The Fullerton Interfaith Emergency Services (FIES) is a non-profit collaboration of local folks whose mission is to help people of marginal means subsist, learn job skills, and for some, transitional housing is provided in the FIES compound in the west 500 block of Amerige Avenue.
Imagine the surprise of the tenants at 504 W. Amerige when they recently received eviction notices from their landlord. It seems FIES wants to buy the multi-family property located next to their current assemblage of properties, and the residents have to go. Apparently there are several families living on this property including several kids and even an infant. Some have been living there for over fifteen years and must like it.
It seems nobody at FIES has made it their business to inquire about the fate of the current tenants who now have to find a new home with a comparable rent, and will somehow have to scratch up a new first/last payment on a new place; or if they did, perhaps they dismissed it as not their problem.

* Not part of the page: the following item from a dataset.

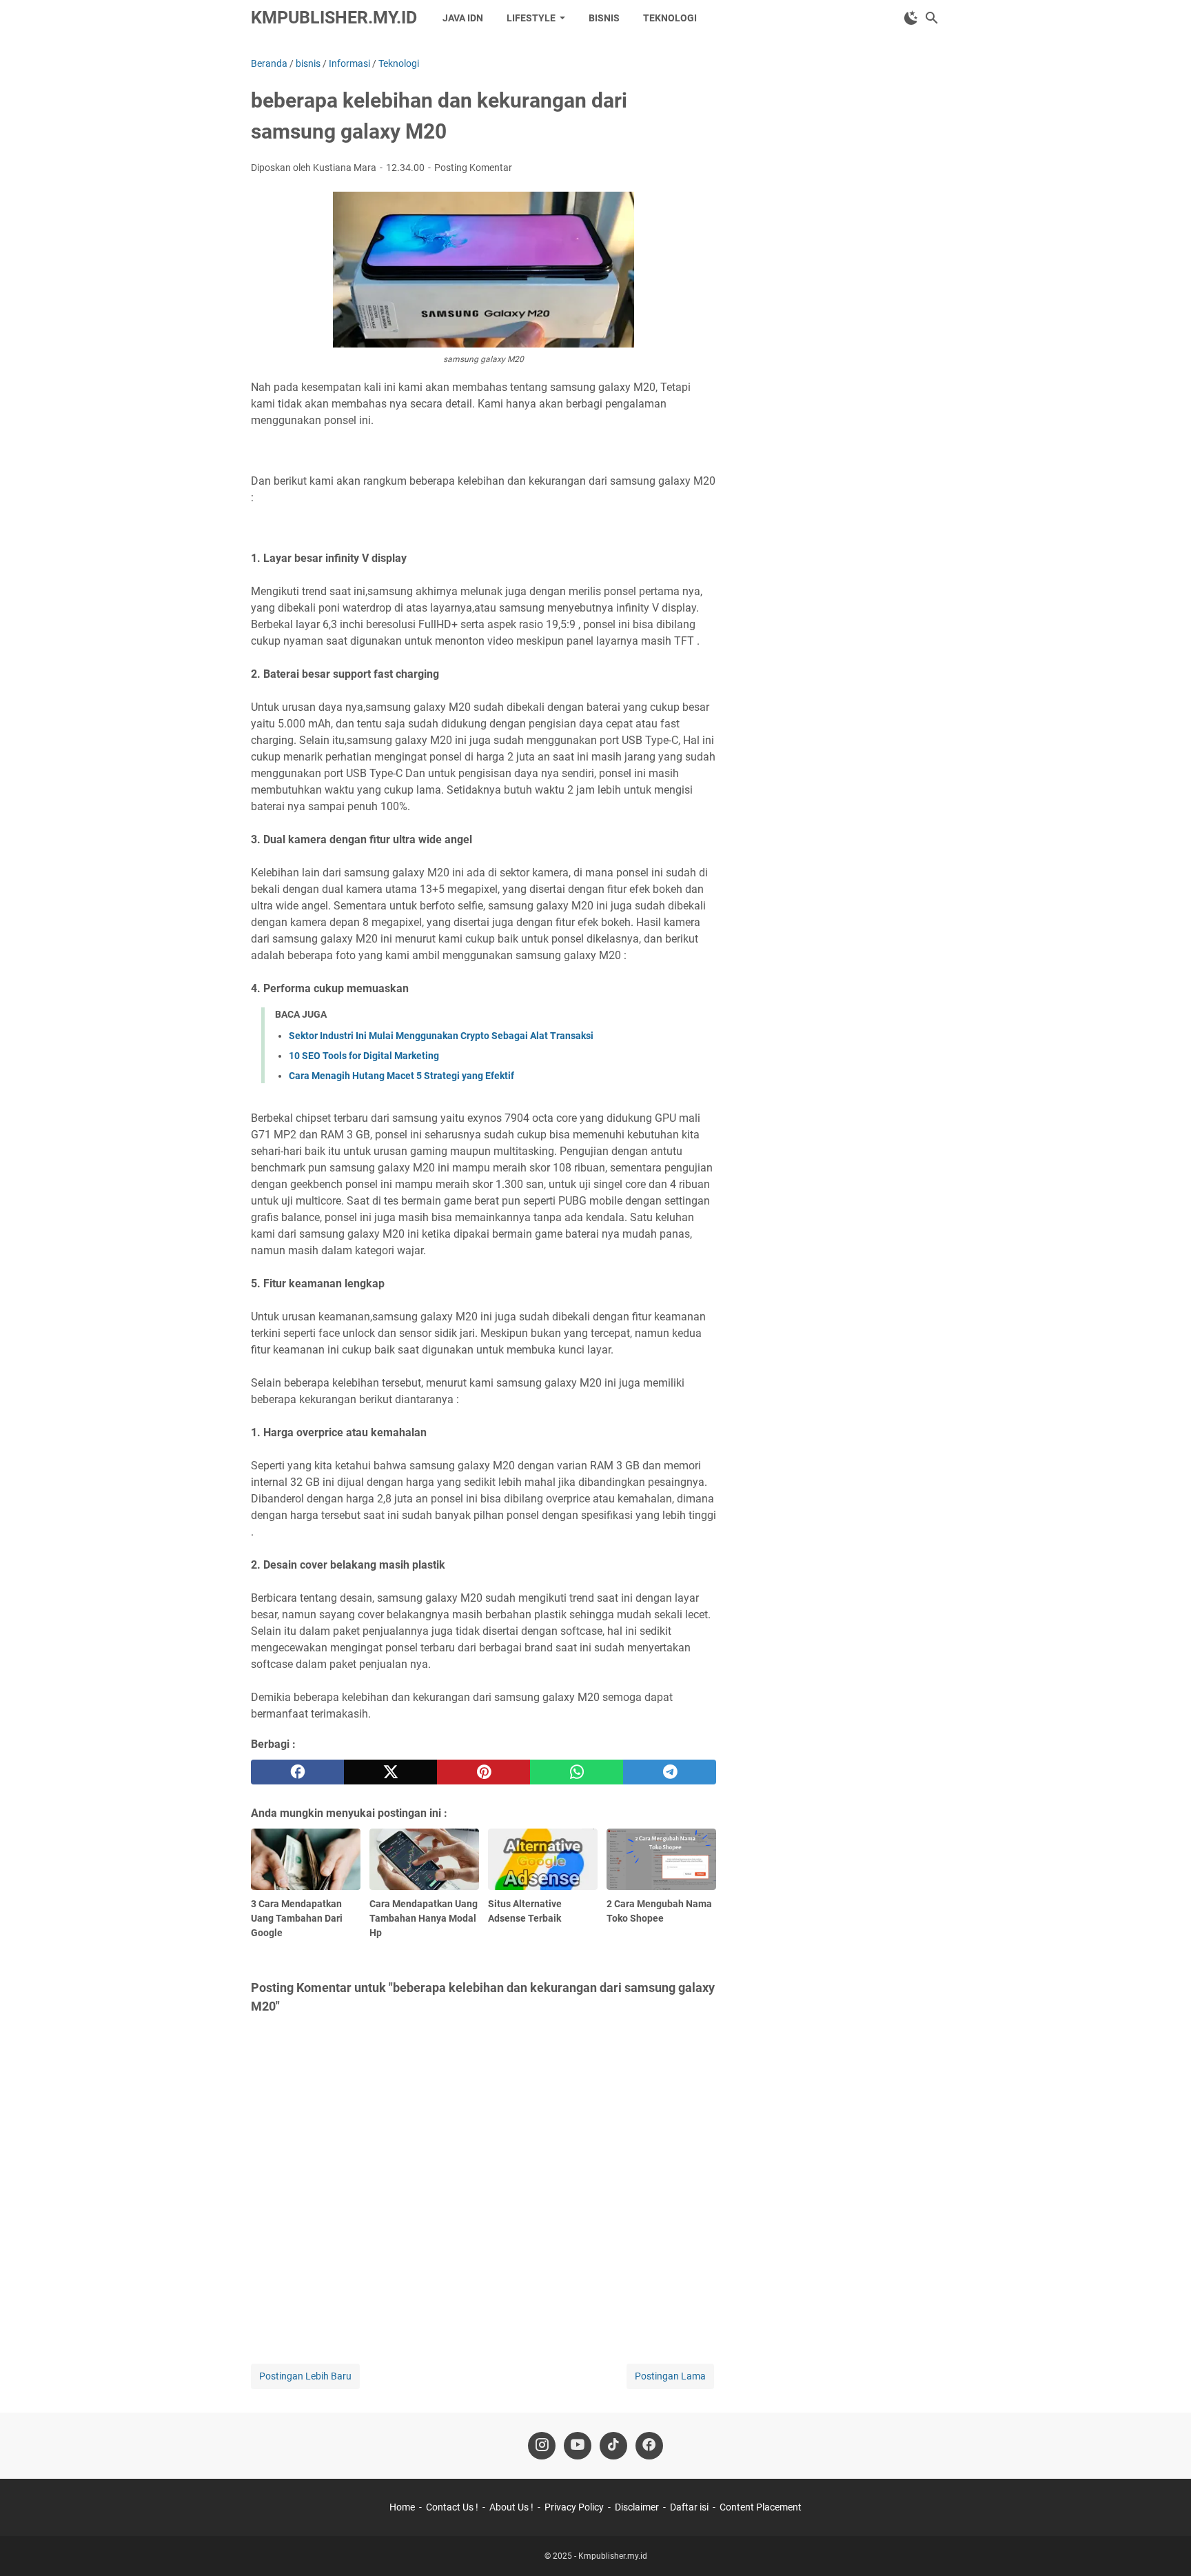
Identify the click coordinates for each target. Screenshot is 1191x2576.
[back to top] (1163, 2545)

We don’t think it’s real nice of FIES to cause the eviction of employed, rent-paying citizens simply because their mission is to minister to people farther down the housing stock food chain. It’s particularly egregious since FIES routinely receives government subsidies to pursue its mission. It must be galling for a taxpayer to find himself on the receiving end of an eviction notice due to the efforts of a taxpayer subsidized organization.
We hope that the good folks at FIES can reach an accommodation with the current tenants to let them stay on until they can relocate, and/or provide monetary relocation assistance. That’s only fair. It would be a painful irony indeed if any of these people ended up as FIES clients in the future.

Finally, the issue of the FIES compound itself needs to be addressed. Is it appropriate for this facility to continue to expand at this location? Is it wise to aggregate this sort of transitional use in a single neighborhood? Continued expansion seems likely to hasten even more growth in the future. What are the permit requirements, if any, for this proposed use, and what does the City have to say about the dislocation of the existing tenants.
With all of the collaborative activities going on in Fullerton, maybe somebody can collaborate on some help for the residents at 504 W. Amerige Ave.